Are you a scone or a muffin person? Personally I’ll go for the scone nine out of 10 times. Scones have this realness about them. The batter generally requires less precision and the consistency is a bit chunkier creating a more dense pastry. They also aren’t typically as sweet, which I do enjoy. Surprisingly, I’ve never made scones before but, like everything in life, there are many firsts. And so this past weekend I experienced my first time making scones on a very cheery Sunday. I put on the Melody Gardot Pandora station (thanks, Martha, for the tip!) and with my imagination and the ambient French music I was whisked away to the countryside in the south of France…hey, when I can’t travel I at least need to pretend a bit…
I know blueberries and walnuts are a great pair, and thought they would be brilliant together in a scone. And these were so easy to make! I was able to create six delicious scones in just under and hour, and nibble on one (or two) for my Sunday morning breakfast. Love.
What you’ll need:
1 1/2 cups all-purpose flour
1/4 cup sugar plus 1 1/2 tablespoons granulated sugar for sprinkling
1/8 cup brown sugar
1 1/2 teaspoons baking powder
1/2 teaspoon table salt
5 tablespoons cold unsalted butter cut into cubes
1/2 cup heavy cream
1 ½ cup of blueberries
½ cup chopped walnuts
2 large eggs, 1 for dough, 1 for egg wash for top of the scone
Heat oven to 375°. Whisk together flour, baking powder, ¼ cup of sugar, brown sugar, and salt together in a medium bowl. You can use an electric mixer but I like to use my bicep for a bit of an arm workout. Then add in the cubes of butter, heavy cream and 1 egg. With a wooden spoon (or the paddle attachment of your mixer) mix the dough until it blends together. You do not want to overmix and you want the cubes of butter to not be fully integrated in the batter. You’ll then want to add in the blueberries and walnuts.
On a well-floured counter (I like to use a Silpat to ensure the dough doesn’t stick to the counter space), roll out the dough into a 6-inch diameter. Cut the round into 6 wedges and then arrange the wedges on a baking sheet ensuring they are 3 inches apart. In a small bowl whisk together the remaining egg and add in a pinch of salt with a bit of water. Brush each scone with the egg wash (you don’t want to overdo it) and then top each with a sprinkle of sugar.

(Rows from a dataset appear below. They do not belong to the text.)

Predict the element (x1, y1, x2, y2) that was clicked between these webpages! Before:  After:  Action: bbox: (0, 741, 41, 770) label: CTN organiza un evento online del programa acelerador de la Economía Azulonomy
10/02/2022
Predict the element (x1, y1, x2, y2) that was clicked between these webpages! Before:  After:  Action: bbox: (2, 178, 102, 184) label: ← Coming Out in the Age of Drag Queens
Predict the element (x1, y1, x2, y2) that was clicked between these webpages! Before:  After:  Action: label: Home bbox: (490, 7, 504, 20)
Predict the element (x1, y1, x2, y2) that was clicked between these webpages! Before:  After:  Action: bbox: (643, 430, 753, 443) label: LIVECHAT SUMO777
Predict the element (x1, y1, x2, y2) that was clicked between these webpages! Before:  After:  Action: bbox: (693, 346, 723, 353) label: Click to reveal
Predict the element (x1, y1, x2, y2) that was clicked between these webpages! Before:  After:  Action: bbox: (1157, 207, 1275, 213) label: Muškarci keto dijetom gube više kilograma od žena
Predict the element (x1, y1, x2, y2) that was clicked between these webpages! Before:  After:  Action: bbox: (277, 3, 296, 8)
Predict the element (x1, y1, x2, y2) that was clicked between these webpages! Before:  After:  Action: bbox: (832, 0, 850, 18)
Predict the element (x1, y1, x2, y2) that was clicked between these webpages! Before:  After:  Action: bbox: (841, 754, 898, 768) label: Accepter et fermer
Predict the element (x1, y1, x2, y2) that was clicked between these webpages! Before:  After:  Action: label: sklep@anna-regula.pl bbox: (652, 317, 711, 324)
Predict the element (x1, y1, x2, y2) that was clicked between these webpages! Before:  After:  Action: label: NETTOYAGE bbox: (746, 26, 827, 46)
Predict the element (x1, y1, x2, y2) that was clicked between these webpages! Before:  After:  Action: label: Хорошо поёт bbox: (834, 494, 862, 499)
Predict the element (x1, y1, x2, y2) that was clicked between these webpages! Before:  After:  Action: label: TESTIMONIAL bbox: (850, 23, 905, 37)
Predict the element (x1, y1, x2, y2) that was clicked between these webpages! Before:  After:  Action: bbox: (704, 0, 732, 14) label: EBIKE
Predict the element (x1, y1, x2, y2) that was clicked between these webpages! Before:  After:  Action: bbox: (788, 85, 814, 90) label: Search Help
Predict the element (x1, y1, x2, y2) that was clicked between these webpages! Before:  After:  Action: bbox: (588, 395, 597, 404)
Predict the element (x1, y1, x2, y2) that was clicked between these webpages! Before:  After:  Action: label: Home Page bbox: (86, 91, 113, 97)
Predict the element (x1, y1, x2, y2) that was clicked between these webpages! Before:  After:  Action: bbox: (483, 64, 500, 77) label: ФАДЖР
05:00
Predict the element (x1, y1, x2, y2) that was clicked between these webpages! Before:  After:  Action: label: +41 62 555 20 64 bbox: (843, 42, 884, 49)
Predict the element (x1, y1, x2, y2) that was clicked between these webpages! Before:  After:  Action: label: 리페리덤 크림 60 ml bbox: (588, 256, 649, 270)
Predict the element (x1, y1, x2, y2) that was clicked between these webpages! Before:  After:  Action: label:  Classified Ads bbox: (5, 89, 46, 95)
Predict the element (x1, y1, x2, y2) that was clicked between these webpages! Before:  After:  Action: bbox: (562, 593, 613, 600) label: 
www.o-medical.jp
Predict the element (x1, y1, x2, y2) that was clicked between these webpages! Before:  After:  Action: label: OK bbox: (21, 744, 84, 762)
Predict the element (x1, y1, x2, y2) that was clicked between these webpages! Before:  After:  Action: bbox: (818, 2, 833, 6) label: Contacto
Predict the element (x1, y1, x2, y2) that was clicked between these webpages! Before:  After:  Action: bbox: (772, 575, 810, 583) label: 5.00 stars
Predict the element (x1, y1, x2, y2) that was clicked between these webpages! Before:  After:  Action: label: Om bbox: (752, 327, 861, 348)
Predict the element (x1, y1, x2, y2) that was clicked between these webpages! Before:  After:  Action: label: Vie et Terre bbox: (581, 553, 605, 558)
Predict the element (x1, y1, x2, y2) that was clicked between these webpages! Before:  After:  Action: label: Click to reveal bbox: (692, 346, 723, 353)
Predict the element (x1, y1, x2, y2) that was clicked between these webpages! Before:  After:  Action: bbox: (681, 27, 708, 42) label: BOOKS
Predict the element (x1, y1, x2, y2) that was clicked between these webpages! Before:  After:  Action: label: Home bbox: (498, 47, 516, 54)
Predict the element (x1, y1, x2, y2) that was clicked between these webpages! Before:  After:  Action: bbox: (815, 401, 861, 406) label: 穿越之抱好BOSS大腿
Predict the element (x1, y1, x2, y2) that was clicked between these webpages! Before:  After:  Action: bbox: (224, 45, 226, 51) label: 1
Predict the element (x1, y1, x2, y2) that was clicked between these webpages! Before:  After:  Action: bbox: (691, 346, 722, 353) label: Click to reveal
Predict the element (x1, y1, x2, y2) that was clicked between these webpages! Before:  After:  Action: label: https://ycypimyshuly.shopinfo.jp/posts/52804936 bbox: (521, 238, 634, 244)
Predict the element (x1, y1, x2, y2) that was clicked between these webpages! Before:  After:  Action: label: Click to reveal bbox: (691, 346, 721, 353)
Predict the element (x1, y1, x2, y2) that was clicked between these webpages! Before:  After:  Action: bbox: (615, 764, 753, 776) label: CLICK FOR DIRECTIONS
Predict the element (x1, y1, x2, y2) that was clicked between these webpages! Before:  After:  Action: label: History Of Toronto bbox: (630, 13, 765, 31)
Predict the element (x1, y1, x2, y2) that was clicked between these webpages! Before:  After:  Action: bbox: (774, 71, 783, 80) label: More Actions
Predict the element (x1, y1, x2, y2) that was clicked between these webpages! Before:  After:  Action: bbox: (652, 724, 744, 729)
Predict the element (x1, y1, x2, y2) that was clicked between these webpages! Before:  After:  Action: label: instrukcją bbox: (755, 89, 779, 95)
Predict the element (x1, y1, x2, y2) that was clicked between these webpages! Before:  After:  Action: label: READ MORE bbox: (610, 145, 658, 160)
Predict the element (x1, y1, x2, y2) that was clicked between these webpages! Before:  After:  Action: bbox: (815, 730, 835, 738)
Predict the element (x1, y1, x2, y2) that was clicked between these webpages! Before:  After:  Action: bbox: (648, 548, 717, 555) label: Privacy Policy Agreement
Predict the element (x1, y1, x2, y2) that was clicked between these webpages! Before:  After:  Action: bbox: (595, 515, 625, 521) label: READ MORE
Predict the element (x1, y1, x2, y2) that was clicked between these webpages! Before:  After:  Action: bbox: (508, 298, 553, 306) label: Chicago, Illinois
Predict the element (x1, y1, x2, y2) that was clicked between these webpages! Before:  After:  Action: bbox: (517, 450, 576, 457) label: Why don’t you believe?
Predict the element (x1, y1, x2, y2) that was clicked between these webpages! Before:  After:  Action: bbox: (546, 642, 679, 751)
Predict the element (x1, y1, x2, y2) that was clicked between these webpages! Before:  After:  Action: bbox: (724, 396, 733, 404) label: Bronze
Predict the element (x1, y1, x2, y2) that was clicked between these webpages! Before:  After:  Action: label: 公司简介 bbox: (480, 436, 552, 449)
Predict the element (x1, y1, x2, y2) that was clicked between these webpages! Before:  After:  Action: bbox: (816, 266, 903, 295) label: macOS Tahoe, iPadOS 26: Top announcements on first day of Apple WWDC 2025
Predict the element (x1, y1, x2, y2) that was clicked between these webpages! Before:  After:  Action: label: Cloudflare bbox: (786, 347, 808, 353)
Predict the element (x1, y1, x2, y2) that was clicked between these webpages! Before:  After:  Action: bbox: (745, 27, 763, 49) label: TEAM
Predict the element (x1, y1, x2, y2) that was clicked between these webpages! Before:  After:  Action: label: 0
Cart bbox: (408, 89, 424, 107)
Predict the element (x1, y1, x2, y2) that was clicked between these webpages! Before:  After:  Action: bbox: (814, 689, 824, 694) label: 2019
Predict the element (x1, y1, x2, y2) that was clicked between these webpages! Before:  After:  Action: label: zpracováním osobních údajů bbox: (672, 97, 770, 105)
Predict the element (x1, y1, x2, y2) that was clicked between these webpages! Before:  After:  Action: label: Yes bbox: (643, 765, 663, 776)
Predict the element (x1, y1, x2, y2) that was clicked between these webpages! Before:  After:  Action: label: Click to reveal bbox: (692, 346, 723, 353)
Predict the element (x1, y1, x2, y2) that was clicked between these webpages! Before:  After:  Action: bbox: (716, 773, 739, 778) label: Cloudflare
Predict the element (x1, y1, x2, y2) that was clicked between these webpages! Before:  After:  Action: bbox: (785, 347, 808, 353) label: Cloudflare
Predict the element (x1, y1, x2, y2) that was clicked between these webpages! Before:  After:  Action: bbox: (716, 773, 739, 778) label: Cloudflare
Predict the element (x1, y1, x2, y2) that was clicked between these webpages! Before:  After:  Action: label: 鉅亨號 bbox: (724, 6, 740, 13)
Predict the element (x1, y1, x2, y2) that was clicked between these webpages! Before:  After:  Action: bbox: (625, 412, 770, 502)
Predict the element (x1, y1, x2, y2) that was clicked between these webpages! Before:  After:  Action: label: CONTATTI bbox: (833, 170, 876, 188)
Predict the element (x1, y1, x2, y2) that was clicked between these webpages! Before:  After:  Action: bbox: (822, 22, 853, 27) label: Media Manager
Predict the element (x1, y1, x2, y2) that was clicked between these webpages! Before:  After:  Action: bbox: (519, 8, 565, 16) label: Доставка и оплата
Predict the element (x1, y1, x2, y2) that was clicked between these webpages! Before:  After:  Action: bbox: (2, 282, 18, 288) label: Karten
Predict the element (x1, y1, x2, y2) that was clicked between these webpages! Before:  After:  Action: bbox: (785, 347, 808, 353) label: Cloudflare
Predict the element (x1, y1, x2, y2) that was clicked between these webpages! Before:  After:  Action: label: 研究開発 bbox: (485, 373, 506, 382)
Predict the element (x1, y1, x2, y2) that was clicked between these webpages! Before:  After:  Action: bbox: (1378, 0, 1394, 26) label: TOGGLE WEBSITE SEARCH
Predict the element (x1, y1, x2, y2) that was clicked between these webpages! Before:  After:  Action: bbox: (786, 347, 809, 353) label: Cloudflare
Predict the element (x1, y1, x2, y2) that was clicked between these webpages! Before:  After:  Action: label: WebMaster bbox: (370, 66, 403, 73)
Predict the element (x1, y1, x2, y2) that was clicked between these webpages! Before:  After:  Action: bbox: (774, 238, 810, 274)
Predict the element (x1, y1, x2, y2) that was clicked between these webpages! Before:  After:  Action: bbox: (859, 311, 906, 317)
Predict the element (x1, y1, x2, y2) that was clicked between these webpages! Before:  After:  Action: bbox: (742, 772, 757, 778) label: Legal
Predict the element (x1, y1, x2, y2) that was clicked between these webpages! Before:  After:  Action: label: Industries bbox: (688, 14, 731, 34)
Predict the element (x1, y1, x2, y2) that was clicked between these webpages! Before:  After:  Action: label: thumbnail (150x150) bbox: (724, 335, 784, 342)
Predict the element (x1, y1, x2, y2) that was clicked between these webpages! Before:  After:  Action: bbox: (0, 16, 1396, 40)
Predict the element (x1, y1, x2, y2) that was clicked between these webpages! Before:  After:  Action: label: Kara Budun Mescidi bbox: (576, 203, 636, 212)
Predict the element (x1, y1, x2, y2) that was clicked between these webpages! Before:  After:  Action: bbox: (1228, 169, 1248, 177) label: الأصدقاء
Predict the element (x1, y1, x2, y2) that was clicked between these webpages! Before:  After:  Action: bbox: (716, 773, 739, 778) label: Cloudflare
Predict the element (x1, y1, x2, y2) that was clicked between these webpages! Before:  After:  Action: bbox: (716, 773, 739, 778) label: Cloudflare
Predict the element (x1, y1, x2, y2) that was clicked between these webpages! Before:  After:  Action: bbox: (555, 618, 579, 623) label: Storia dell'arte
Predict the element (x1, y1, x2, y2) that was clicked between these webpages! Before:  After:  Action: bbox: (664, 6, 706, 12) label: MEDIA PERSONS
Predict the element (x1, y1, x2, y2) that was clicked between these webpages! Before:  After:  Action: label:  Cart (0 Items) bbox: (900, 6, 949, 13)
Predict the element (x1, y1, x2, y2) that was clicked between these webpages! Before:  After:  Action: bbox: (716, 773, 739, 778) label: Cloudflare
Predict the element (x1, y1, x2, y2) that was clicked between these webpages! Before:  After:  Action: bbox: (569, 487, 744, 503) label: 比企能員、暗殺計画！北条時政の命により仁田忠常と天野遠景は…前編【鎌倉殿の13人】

Bake for 30 minutes or until the tops are golden. You don’t want to overcook them – dried out scones are no good! If you want to get really crazy you can experiment with other fruit and nut combinations like cranberry and almond or raisins and cashews. You really can’t go wrong.
And p.s. – aren’t these ranunculus lovely? They definitely added to my French-inspired morning.